In the future of work our avatars will collaborate in virtual worlds


Whlie virtual reality is currently solidly in the trough of disillusionment, it has always been evident that in the long term entertainment and interaction in virtual worlds will become commonplace.

What has not been as evident to many is that much of that remote interaction will be between avatars of ourselves, with realistic representations of us conversing and engaging with others.

The boom and subsequent bust of Second Life (though as recently as 2018 it still claimed 800,000 monthly active users) showed that there was at very least intrigue at the idea of avatar-based worlds, even with what we would now consider very basic technology.

Virtual worlds for work

However the real potential of avatar-based virtual worlds likely lies in the world of work.

High Fidelity, the subsequent venture of Second Life founder Philip Rosedale, recently closed down its virtual social network and will now focus on providing virtual office spaces.

Then a few days ago Spatial, which offers a “holographic” collaboration platform in which team members work together in virtual spaces using AR headsets, raised an additional $14 million, with existing clients including Mattel, Nestle and BNP Paribas.

Watch the video below for a taster.

I have long believed that it is inevitable that we will collaborate with each others’ avatars in virtual spaces.

Two decades ago I imagined an investment bank trading room which was entirely virtual, traders sitting (or standing and shouting) wherever they were in the world, but appearing and interacting in the one virtual space.

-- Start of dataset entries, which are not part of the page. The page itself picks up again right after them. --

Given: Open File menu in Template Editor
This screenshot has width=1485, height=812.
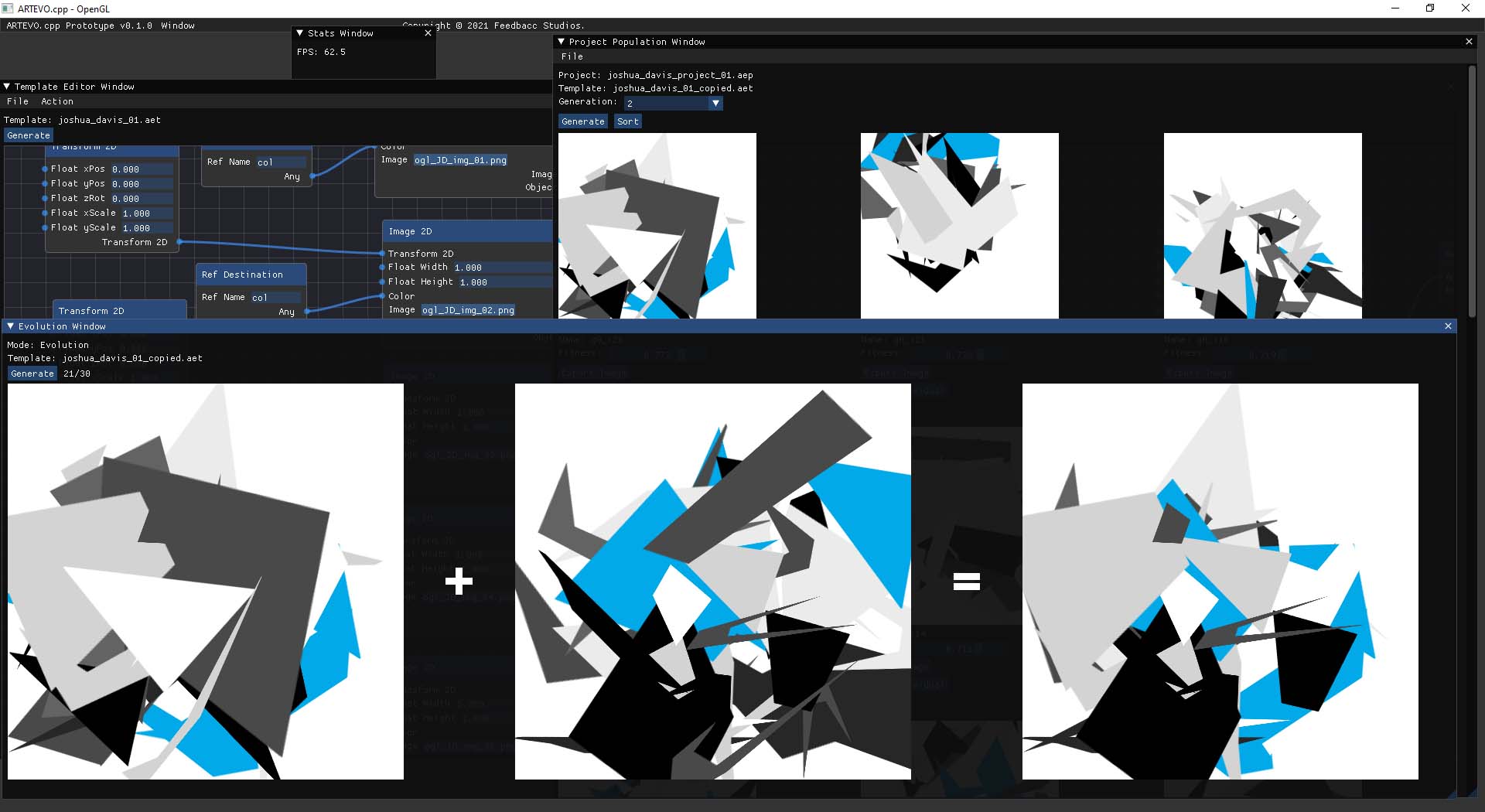Looking at the screenshot, I should click(18, 101).
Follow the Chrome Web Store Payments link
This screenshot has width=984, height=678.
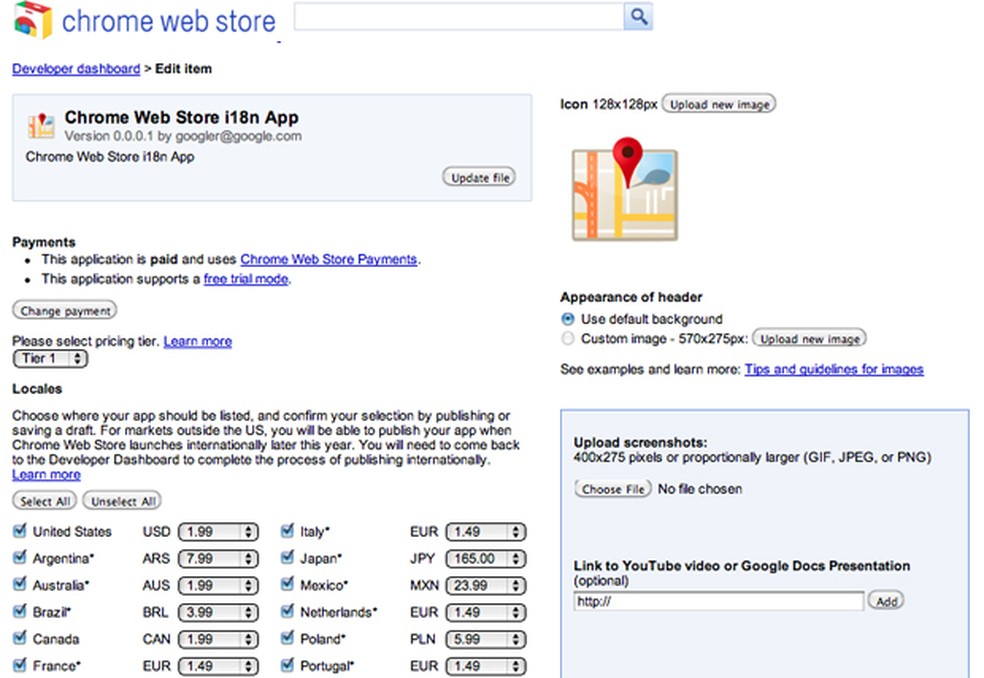click(328, 258)
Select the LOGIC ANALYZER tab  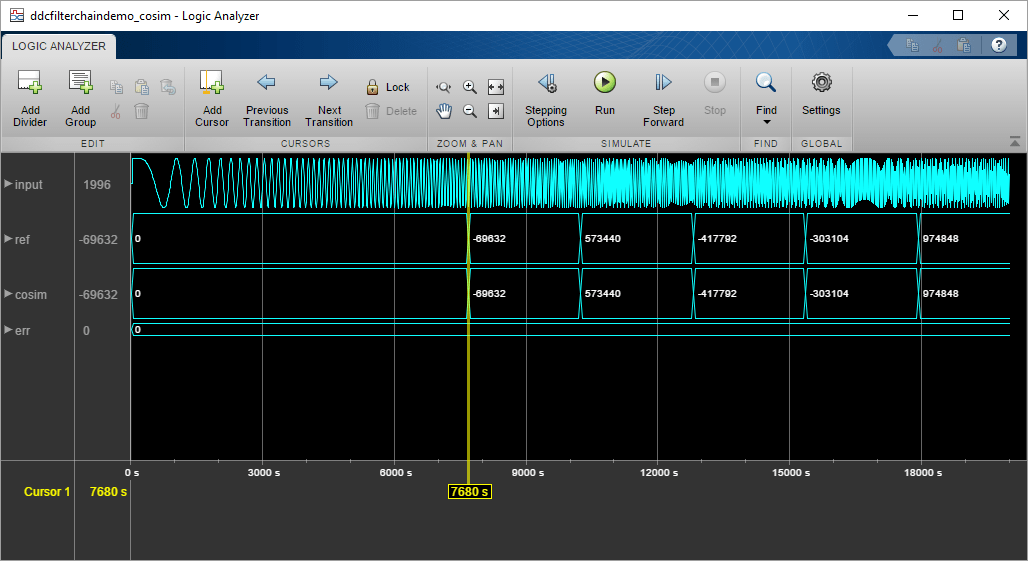tap(59, 46)
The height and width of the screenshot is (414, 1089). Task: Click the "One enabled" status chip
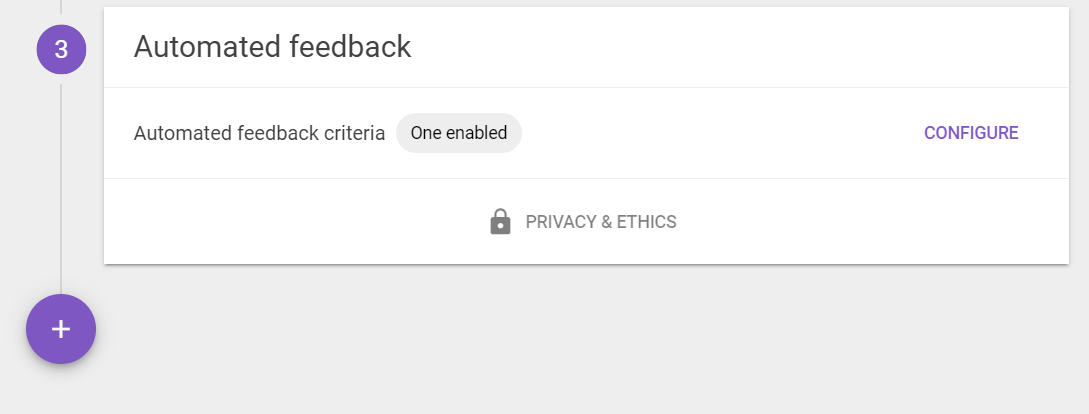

Only now are we getting closer to having the technology to make this a reality.

Mapping expressions to avatars

One of the great successes of the now-defunct High Fidelity virtual world was using computer cameras to map facial expressions and gestures onto avatars, making them massively more realistic than the static avatars of Second Life.

However the biggest single challenge is that people need to wear VR or AR glasses to participate in virtual spaces, which masks their facial features.

Companies including Facebook are trying to address this with solutions including cameras inside VR headsets, which can for example show whether people are ‘smiling with their eyes’ and not just their mouth.

Moving to a world of virtual collaboration

The advent of comfortable, good-looking glasses with AR functionality will be a massive enabler of virtual collaboration, making it easy to see remote colleagues in the same room that you are in, as Spatial is doing.

The quality of body and face mapping appears to be improving rapidly, but will need to progress further.

Over the long term, as in 10-20 years, we could get to where it is hard to distinguish seeing someone in person and in a virtual world.

Well before that one of the major obstacles will be people’s comfort with working in virtual spaces. It took a while until video conferencing became standard practice in many organizations. It will likely be longer until it seems entirely normal to have work discussions in a virtual world.

One advantage of working in virtual spaces is that you can make your avatar look however you like, so you don’t need to be concerned about your hair, clothes, make up, or how haggard you may look. This might make virtual collaboration more attractive to many, though in a work context the more wacky avatars that were seen in Second Life are less likely to be used. Particularly in a work context, people will want to feel that they are interacting with a person, not something cartoon-ish.

How long will it take for collaboration in virtual worlds to flourish?

The journey is already well under way, with High Fidelity’s pivot, Spatial’s growth, many other players emerging such as Mann Made, and consumer VR social networks looking intently into corporate applications.

It is most likely to be a fairly long path from here, even taking into account that Second Life was founded in 2003. Progress will be relatively slow, with over time and amid scepticism, technological advances, innovative companies experimenting with and adopting collaboration in virtual worlds, and proven results taking us forward.

Then at some point we will find it commonplace and everyday to be working and collaborating with colleagues around the world in virtual spaces. Bring it on.